36 Se é verdade que, segundo o décimo quinto considerando do regulamento impugnado, a fim de poderem participar no SIA, os Estados-Membros e a Comissão deverão elaborar legislação relativa aos direitos e às liberdades das pessoas no que diz respeito ao tratamento dos dados pessoais e são obrigados, enquanto as medidas nacionais de transposição da Directiva 95/46/CE do Parlamento Europeu e do Conselho, de 24 de Outubro de 1995, relativa à protecção das pessoas singulares no que diz respeito ao tratamento de dados pessoais e à livre circulação desses dados (JO L 281, p. 31), não forem aplicadas, a assegurar um nível de protecção que se inspire nos princípios consagrados nessa directiva, é também manifesto, tal como o Governo francês o especificou e a Comissão o reconheceu, que o SIA não tem, por si mesmo, vocação para proceder à aproximação das legislações nacionais.

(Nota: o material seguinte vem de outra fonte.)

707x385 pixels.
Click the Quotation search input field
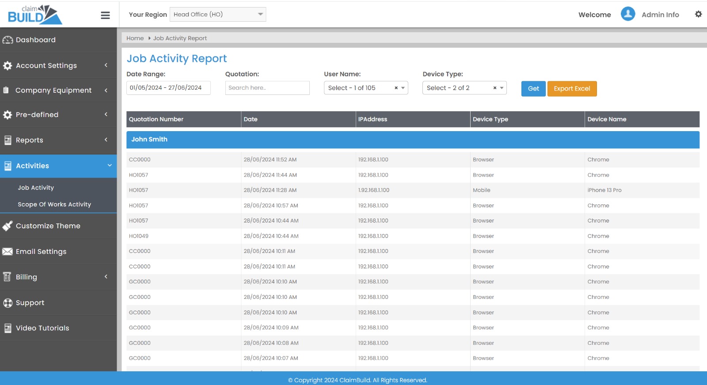point(267,88)
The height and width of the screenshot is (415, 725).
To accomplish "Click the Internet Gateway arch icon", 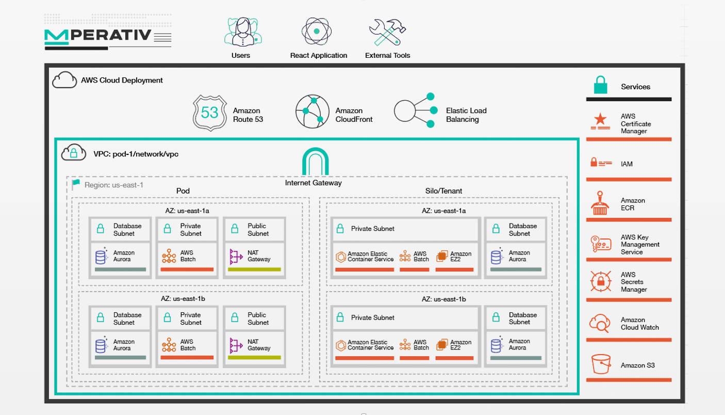I will point(315,162).

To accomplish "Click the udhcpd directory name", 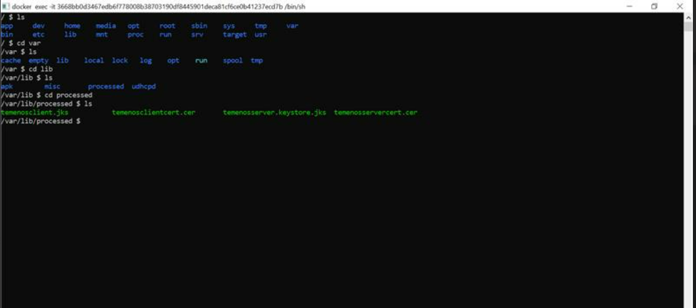I will (x=144, y=87).
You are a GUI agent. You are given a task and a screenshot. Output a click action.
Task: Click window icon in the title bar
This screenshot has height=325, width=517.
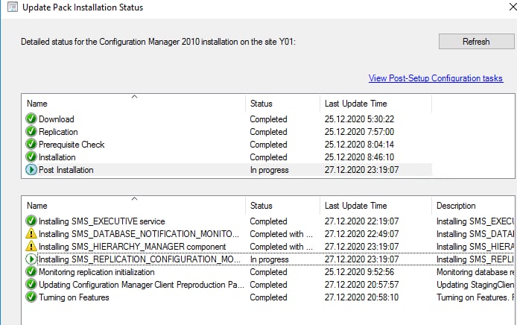(x=12, y=7)
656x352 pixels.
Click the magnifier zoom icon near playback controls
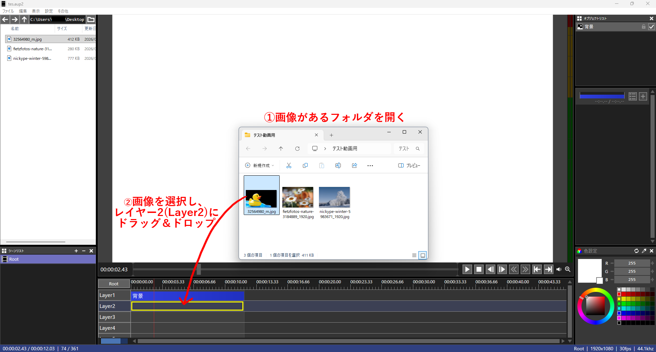(568, 269)
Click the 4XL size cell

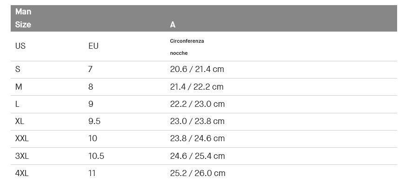point(22,173)
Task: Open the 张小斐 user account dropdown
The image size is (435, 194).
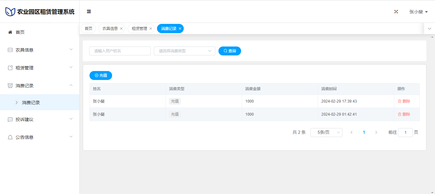Action: 418,12
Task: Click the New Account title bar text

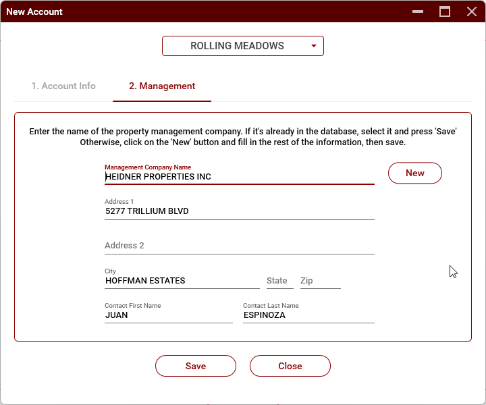Action: [34, 11]
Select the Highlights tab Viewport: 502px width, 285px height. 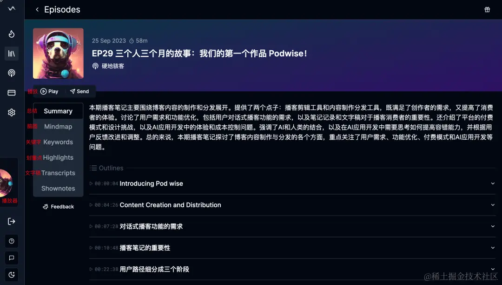[58, 157]
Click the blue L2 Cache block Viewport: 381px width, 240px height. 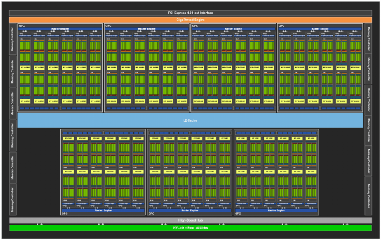(x=190, y=120)
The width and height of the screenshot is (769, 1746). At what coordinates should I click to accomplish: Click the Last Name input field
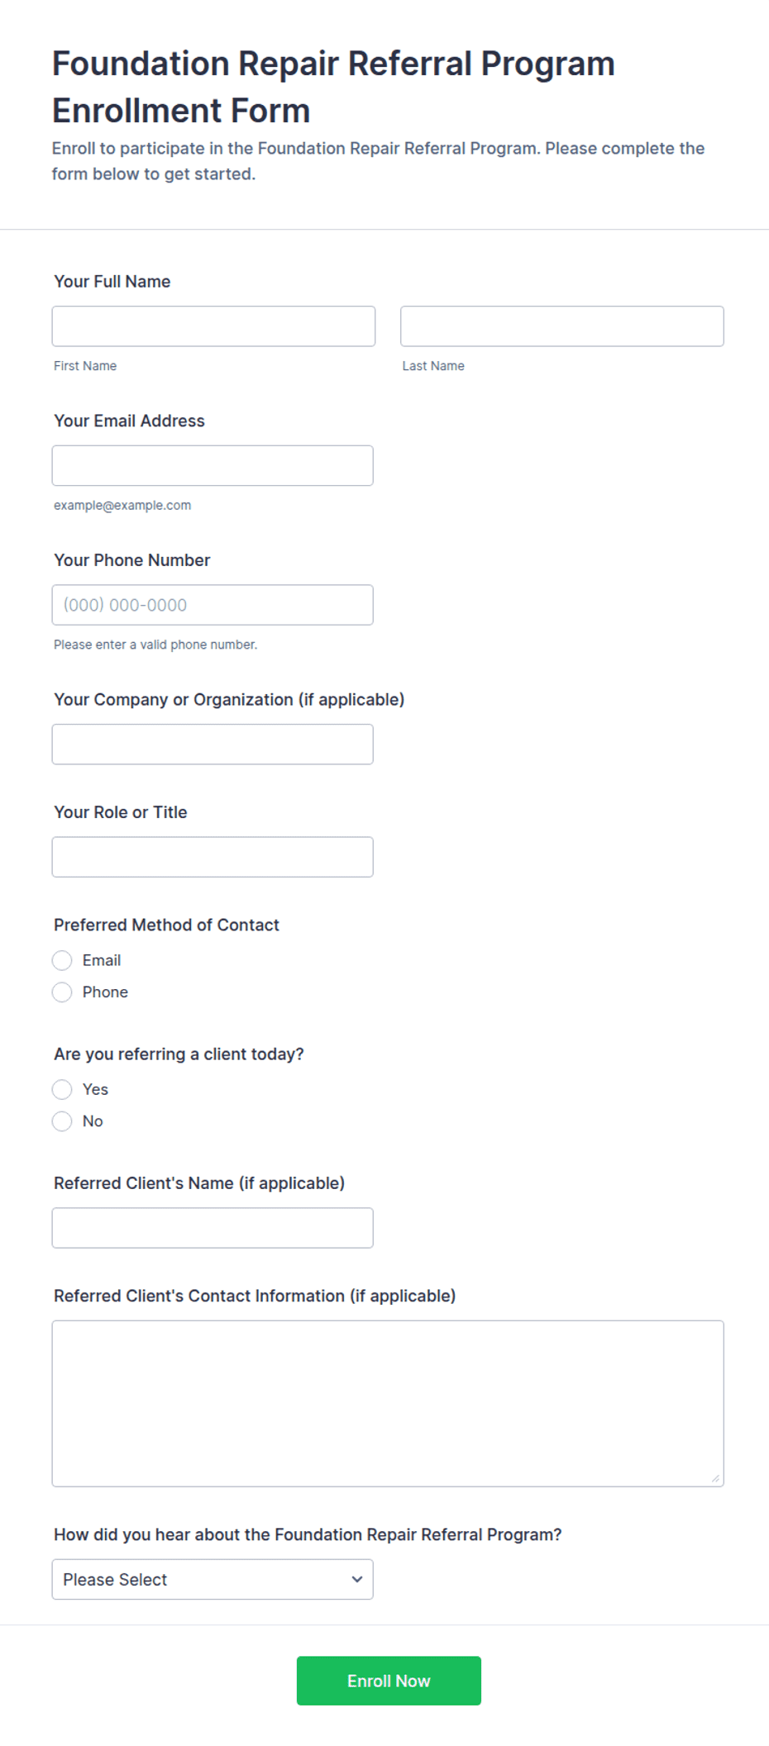point(562,326)

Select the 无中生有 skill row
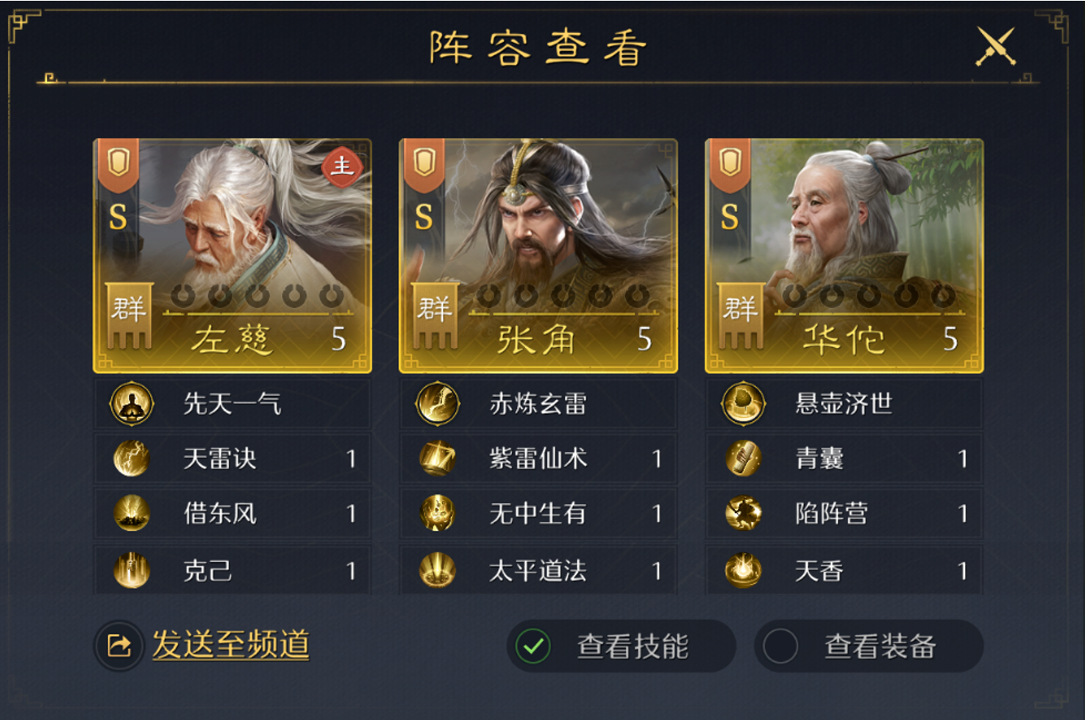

37 Com efeito, o simples facto de a criação do SIA não poder ter lugar sem que princípios harmonizados a nível comunitário em matéria de protecção dos dados pessoais estejam em vigor a nível nacional e de os Estados-Membros e a Comissão deverem assegurar um nível de protecção que se inspire nos princípios contidos na Directiva 95/46 não basta para fundamentar a aplicabilidade do artigo 100._-A do Tratado, dado que tal aproximação das legislações nacionais é apenas um efeito acessório dessa regulamentação.
38 Deve, portanto, concluir-se que, constituindo o artigo 235._ do Tratado o fundamento correcto para a adopção do regulamento impugnado, há que negar provimento ao recurso.
Quanto às despesas
39 Por força do disposto no n._ 2 do artigo 69._ do Regulamento de Processo, a parte vencida deve ser condenada nas despesas. Tendo a Comissão sido vencida, há que condená-la nas despesas. Nos termos do n._ 4 do artigo 69._ do mesmo regulamento, o Parlamento e a República Francesa devem suportar as suas próprias despesas.
Pelos fundamentos expostos,
O TRIBUNAL DE JUSTIÇA
(Sexta Secção)
decide:
40 É negado provimento ao recurso.
41 A Comissão das Comunidades Europeias é condenada nas despesas do processo. O Parlamento Europeu e a República Francesa suportarão as suas próprias despesas.